= Frognerkilen =

Bay in the inner Oslofjord of Norway

Frognerkilen is a bay in the inner Oslofjord of Norway, east of the Bygdøy peninsula.

Its name stems from the neighbourhood Frogner, a name which was taken from a farm. It was formerly known, with Bestumkilen, under the name of Ladegaardsfjordene. This stems from older times, when Bygdøy was an island, named Ladegaardsøen. Bygdøy later became a peninsula due to post-glacial rebound, separating Bestumkilen from Frognerkilen. Propositions to reconnect Bestumkilen and Frognerkilen through a canal were made in 1928 and 1937, but not carried out. It was an important shipping port for timber in the 17th and 18th centuries, but today a large part of the bay is used as a harbour for leisure boats.

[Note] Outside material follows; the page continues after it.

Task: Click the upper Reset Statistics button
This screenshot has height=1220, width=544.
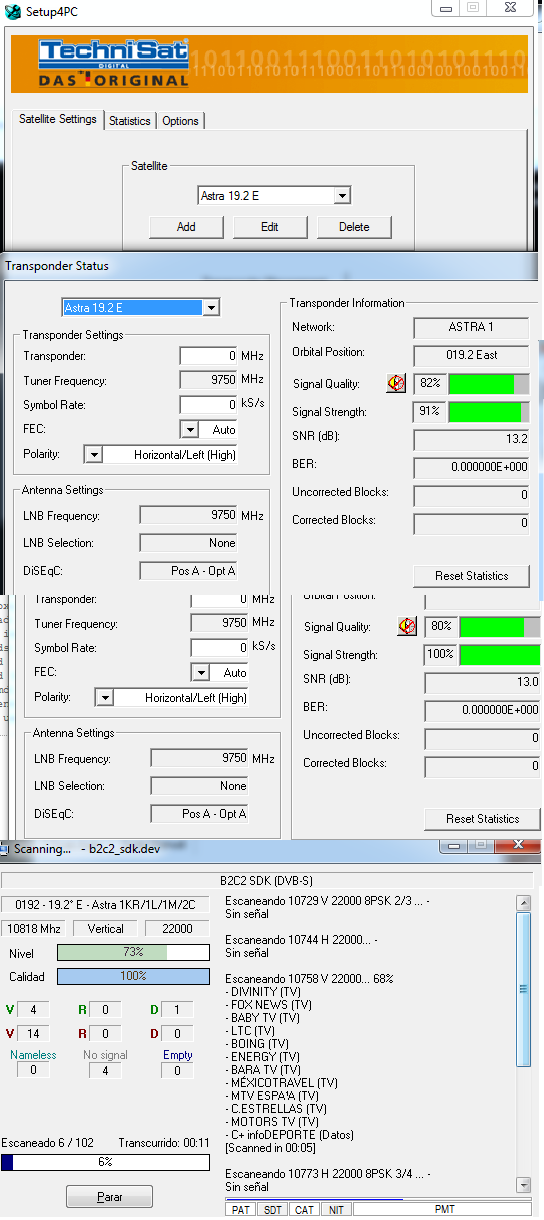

During the winter, Frognerkilen was used as a venue for harness racing—from 1875 to the 1920s—as well as speed skating in the pioneer days before 1900. A skating competition between Axel Paulsen and Renke van der Zee from the Netherlands on Frognerkilen in 1885, when van der Zee challenged Paulsen for his title "amateur champion of the world", attracted approximately 30,000 spectators. Kristiania Skøiteklub had Frognerkilen as its competition arena until Frogner stadion was opened in 1901.

Frognerkilen was also a popular site of boat sports. The rowing club Christiania RK had its headquarters at the mainland, in a locality known as "Kongen" ('The King'), whereas the Royal Norwegian Yacht Club had its headquarters at the opposite shore of Frognerkilen, in a locality known as "Dronningen" ('The Queen'). Frognerkilen was formerly trafficked by ferry; one ferry sailed between the railway station at Skarpsno and Oscarshall at Bygdøy, and the other sailed between Skillebekk and Kongen. Also, Frognerkilen was probably the site where Fiskerlivets farer, depicting perils at sea, was filmed. Released in 1908, it is considered to be the Norwegian drama film.